Our goal is to help break generational cycles of poverty and dead end jobs by helping to activate the imaginations and inspire hope in the students that come across our app. Many of our students will be the first to go to college or achieve middle class status. Some may even be the first to finish high school or start a business. We are impacting the community by making sure that our students know that they are not only capable of achieving such successes but that they are also worthy of them.
Alright, so let’s move onto what keeps you busy professionally?

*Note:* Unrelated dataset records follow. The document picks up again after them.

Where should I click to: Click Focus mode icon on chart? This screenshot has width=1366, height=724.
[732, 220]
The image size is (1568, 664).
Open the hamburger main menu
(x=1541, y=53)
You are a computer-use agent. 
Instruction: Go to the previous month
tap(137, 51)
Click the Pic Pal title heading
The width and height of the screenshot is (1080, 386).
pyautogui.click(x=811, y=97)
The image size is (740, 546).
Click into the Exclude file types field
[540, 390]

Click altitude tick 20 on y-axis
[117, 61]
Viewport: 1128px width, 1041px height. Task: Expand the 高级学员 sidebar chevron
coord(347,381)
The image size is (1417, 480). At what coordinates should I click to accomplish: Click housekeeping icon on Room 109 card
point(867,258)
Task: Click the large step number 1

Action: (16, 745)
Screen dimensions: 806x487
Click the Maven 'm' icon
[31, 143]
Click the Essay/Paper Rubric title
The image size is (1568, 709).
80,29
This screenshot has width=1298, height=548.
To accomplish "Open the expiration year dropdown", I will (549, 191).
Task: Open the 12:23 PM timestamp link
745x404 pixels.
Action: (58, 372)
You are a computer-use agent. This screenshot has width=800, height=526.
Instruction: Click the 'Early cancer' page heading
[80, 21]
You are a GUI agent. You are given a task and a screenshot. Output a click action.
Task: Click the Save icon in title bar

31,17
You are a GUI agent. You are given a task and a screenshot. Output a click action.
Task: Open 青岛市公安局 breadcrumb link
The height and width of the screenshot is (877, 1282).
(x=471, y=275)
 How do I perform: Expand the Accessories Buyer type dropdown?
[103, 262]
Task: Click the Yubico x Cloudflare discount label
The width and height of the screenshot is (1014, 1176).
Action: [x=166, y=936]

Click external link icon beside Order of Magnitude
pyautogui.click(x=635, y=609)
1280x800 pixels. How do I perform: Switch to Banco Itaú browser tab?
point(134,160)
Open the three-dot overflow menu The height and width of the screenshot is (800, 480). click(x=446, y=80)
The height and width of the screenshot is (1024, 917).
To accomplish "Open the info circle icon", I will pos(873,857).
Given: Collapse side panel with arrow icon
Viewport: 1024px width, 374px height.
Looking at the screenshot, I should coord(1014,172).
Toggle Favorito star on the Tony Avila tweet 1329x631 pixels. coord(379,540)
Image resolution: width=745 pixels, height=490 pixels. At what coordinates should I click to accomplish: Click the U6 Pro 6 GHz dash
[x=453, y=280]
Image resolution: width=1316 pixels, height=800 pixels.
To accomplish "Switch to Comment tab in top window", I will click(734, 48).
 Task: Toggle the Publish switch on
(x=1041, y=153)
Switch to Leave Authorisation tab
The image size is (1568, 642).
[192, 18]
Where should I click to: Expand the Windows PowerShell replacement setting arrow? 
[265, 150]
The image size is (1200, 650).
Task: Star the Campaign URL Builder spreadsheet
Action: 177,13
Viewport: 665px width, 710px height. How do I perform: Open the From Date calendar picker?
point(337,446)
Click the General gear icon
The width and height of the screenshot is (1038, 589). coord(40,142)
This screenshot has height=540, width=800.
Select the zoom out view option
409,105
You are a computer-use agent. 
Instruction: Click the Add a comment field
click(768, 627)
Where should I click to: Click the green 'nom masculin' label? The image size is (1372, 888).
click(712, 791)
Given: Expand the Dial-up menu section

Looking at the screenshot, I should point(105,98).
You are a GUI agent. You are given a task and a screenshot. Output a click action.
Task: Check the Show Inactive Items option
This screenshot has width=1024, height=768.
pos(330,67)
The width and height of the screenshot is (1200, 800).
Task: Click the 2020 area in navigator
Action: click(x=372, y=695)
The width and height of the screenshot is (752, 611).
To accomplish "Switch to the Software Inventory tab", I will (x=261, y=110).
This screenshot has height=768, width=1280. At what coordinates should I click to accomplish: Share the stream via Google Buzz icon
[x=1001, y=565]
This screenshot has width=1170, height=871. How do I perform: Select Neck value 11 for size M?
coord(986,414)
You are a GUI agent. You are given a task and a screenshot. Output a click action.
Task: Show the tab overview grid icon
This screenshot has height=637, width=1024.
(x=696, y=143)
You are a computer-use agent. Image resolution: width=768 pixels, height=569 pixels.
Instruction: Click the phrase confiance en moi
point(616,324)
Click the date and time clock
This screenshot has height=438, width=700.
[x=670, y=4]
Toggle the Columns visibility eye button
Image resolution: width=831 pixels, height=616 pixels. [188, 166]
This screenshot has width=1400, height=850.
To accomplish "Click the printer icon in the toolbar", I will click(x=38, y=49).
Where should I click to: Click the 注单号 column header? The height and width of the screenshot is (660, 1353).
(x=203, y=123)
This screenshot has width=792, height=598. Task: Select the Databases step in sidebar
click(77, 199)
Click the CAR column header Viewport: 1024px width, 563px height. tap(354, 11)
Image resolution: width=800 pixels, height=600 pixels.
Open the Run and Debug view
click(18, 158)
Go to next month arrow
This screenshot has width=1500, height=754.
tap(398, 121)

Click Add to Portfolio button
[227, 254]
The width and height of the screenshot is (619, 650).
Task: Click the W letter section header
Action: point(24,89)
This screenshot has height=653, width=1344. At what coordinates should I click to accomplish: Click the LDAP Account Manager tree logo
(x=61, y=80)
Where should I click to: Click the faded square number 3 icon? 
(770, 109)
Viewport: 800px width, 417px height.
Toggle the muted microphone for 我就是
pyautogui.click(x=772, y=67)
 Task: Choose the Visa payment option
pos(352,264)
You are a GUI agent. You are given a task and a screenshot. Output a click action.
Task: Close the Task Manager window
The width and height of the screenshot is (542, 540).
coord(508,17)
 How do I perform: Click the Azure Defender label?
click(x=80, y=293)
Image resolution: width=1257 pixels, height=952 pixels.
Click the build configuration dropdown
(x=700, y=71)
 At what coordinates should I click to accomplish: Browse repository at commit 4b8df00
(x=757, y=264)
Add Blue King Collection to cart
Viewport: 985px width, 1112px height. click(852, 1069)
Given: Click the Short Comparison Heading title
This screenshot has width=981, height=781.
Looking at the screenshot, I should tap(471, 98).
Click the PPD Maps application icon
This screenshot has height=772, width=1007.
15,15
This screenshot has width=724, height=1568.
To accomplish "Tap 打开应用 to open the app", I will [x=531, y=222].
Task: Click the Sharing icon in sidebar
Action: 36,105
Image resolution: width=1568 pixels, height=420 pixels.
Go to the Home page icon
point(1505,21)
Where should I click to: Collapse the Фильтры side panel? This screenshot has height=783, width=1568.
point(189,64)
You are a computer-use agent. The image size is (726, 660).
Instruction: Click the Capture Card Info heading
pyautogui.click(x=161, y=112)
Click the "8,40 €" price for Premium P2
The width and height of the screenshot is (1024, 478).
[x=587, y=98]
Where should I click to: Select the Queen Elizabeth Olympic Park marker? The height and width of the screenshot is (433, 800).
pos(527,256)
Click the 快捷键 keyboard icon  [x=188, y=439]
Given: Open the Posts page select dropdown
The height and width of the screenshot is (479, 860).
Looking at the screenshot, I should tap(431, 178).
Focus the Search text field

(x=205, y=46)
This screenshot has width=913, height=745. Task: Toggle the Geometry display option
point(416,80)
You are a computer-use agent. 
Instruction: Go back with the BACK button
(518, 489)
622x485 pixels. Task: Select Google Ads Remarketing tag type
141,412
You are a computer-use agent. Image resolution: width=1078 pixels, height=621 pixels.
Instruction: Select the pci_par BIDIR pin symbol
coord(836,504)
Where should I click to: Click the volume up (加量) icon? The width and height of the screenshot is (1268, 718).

I always chuckle a bit when people ask “was it easy”. The short answer is “no, it never is”. Passport Atlanta is an entrepreneurial venture in a lot of ways. We started it from scratch. The idea had to be thought about, tested, second guessed, doubted, tested again, questioned some more, proven, and then have that same cycle repeated until we got to a point where we everyone else believed in it as much as we did.
My story is different. I don’t have a business background. I’m a minister by profession and that is what both my Bachelor’s and Master’s degrees focused on. The biggest challenge I had to overcome was the initial intimidation of leading in a new world and in a new way. I consider it on the job training. The biggest lesson I learned as a result is “fake it til you make it” is horrible advice if you really want to succeed in the long run. You don’t have to fake it. Instead, I had to be honest with myself and a few trusted individuals to help guide me. I wasn’t afraid to ask for help or for clarity on things and concepts that were new. I also did my own studies to prepare myself for this new stage of life. Saying “I don’t understand” to people who want you to succeed will yield a world of wisdom and results.
If you had a friend visiting you, what are some of the local spots you’d want to take them around to?
Sheesh, It’s funny because when my friends come to visit I always warn them that I’m a homebody and don’t really know too much about what’s happening in the city. My favorite thing to do though is eat. I have a list of restaurants on hand for various occasions. For late night cheese steaks, I go to Woody’s. For wings, American Deli or JR Cricket’s. For a good drink and cigar, Highland Cigar Bar or Burn by Rocky Patel. And of course, what’s Atlanta without a brunch? Atlanta Breakfast Club, Hob Nob, and Le Petite Marche are three places I enjoy…although there are so many more.
For sites, I’d take them to Jackson Street Bridge and of course I’d have to give them a tour of Atlanta’s Black History with Auburn Ave, the King Center, the Atlanta University Center, the Russel Center for Innovation and Entrepreneurship, and more.
The Shoutout series is all about recognizing that our success and where we are in life is at least somewhat thanks to the efforts, support, mentorship, love and encouragement of others. So is there someone that you want to dedicate your shoutout to?
I smile when being asked this question because Passport Atlanta has afforded me the opportunity to work with people who are truly amazing. The three main founders of the app are Mayor Andre Dickens, Courtney English, and Jay Bailey. It was their reflections on a rooftop in Washington, DC that led to the idea that is now Passport Atlanta. From there, they began to assemble the board to see if this idea would really work. Since my involvement in 2018, I’ve be able to see it grow from an idea on a business plan to the second version of the app that is currently in beta test mode.
As one of the main founders, Mayor Dickens assumed the role as unpaid CEO and I was the VP of Operations. Upon his decision to run for Mayor of Atlanta, he resigned and trusted me to lead the charge. Having help from our board has been my saving grace through this process.
I always say that Passport is the truest definition of “it take a village to raise a child” because in order for it to be successful, everyone must pitch in. And if Passport Atlanta is successful, the students are successful and the city that they live in thrives from a new generation of leaders and innovators. Who deserves a little credit in our story? Every person who has invested funds, ideas, time, and efforts. The names are too many to list but many are on our website. We are eternally grateful to those partners and people.